**DOCUMENT EXTRACT:**
══════

Unless I have a massive misunderstanding somewhere...




Steph van Schalkwyk
Principal, Remcam Search Engines


On Tue, Sep 4, 2018 at 1:42 PM, Steph van Schalkwyk <steph@remcam.net> wrote:
Hi Karl
I'm addressing it in the ES Output Connector. 
Not touching the framework :)
S



Steph van Schalkwyk
Principal, Remcam Search Engines


On Tue, Sep 4, 2018 at 1:33 PM, Karl Wright <daddywri@gmail.com> wrote:
Let's make sure we're talking about the same thing.

Here is the output connector method that receives the ID (as the documentURI parameter):

  public int addOrReplaceDocumentWithException(String documentURI, VersionContext pipelineDescription, RepositoryDocument document, String authorityNameString, IOutputAddActivity activities)
    throws ManifoldCFException, ServiceInterruption, IOException;

ManifoldCF doesn't say anywhere that this ID is case insensitive.  If you make it case insensitive in an output connector, this will potentially break a lot of things, for example incremental indexing (which organizes the last indexed version by document ID).

I therefore highly recommend that any "sloppyness" in this parameter be addressed in the Repository Connector that constructs it.  If the connector is crawling a repository that believes that URLs are case insensitive then it should map these IDs to lower case.  If not, then it shouldn't.

Karl


On Tue, Sep 4, 2018 at 1:36 PM Steph van Schalkwyk <steph@remcam.net> wrote:
Hi Karl.
The issue is that the ES Output Connector uses the uri to create the _id. When used with IIS which allows case variation in the URI, it creates multiple documents. Clients on Windows IIS are rarely cognizant of that issue as IIS is so lax in policing that OTB.

══════

**INFORMATION SHOWN:**
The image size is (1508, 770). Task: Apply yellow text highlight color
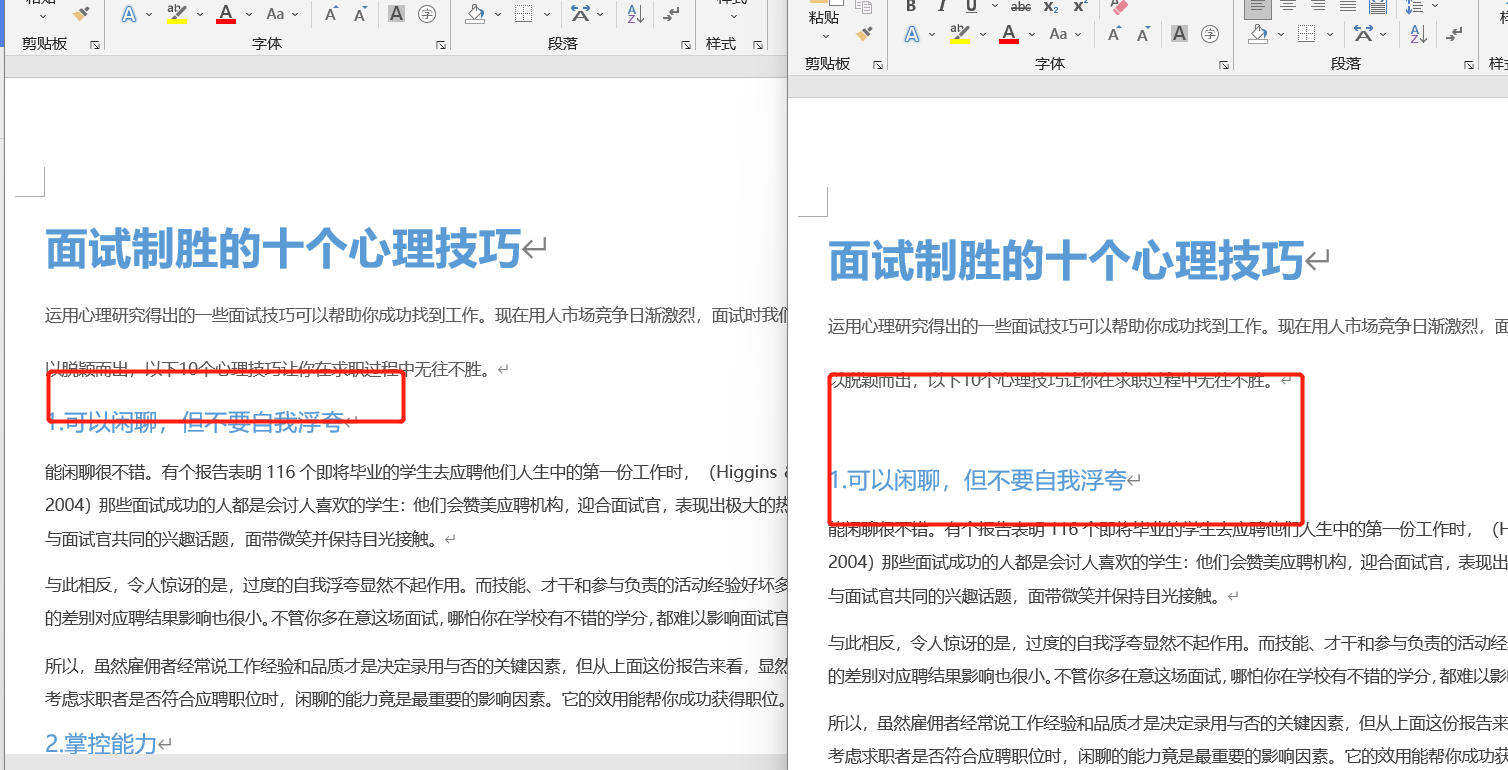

══════

**WHAT YOU NEED TO DO:** Reproduce the entire email thread about document ID case sensitivity in the Elasticsearch output connector, word for word.

**FULL ANSWER:**
Unless I have a massive misunderstanding somewhere...




Steph van Schalkwyk
Principal, Remcam Search Engines


On Tue, Sep 4, 2018 at 1:42 PM, Steph van Schalkwyk <steph@remcam.net> wrote:
Hi Karl
I'm addressing it in the ES Output Connector. 
Not touching the framework :)
S



Steph van Schalkwyk
Principal, Remcam Search Engines


On Tue, Sep 4, 2018 at 1:33 PM, Karl Wright <daddywri@gmail.com> wrote:
Let's make sure we're talking about the same thing.

Here is the output connector method that receives the ID (as the documentURI parameter):

  public int addOrReplaceDocumentWithException(String documentURI, VersionContext pipelineDescription, RepositoryDocument document, String authorityNameString, IOutputAddActivity activities)
    throws ManifoldCFException, ServiceInterruption, IOException;

ManifoldCF doesn't say anywhere that this ID is case insensitive.  If you make it case insensitive in an output connector, this will potentially break a lot of things, for example incremental indexing (which organizes the last indexed version by document ID).

I therefore highly recommend that any "sloppyness" in this parameter be addressed in the Repository Connector that constructs it.  If the connector is crawling a repository that believes that URLs are case insensitive then it should map these IDs to lower case.  If not, then it shouldn't.

Karl


On Tue, Sep 4, 2018 at 1:36 PM Steph van Schalkwyk <steph@remcam.net> wrote:
Hi Karl.
The issue is that the ES Output Connector uses the uri to create the _id. When used with IIS which allows case variation in the URI, it creates multiple documents. Clients on Windows IIS are rarely cognizant of that issue as IIS is so lax in policing that OTB.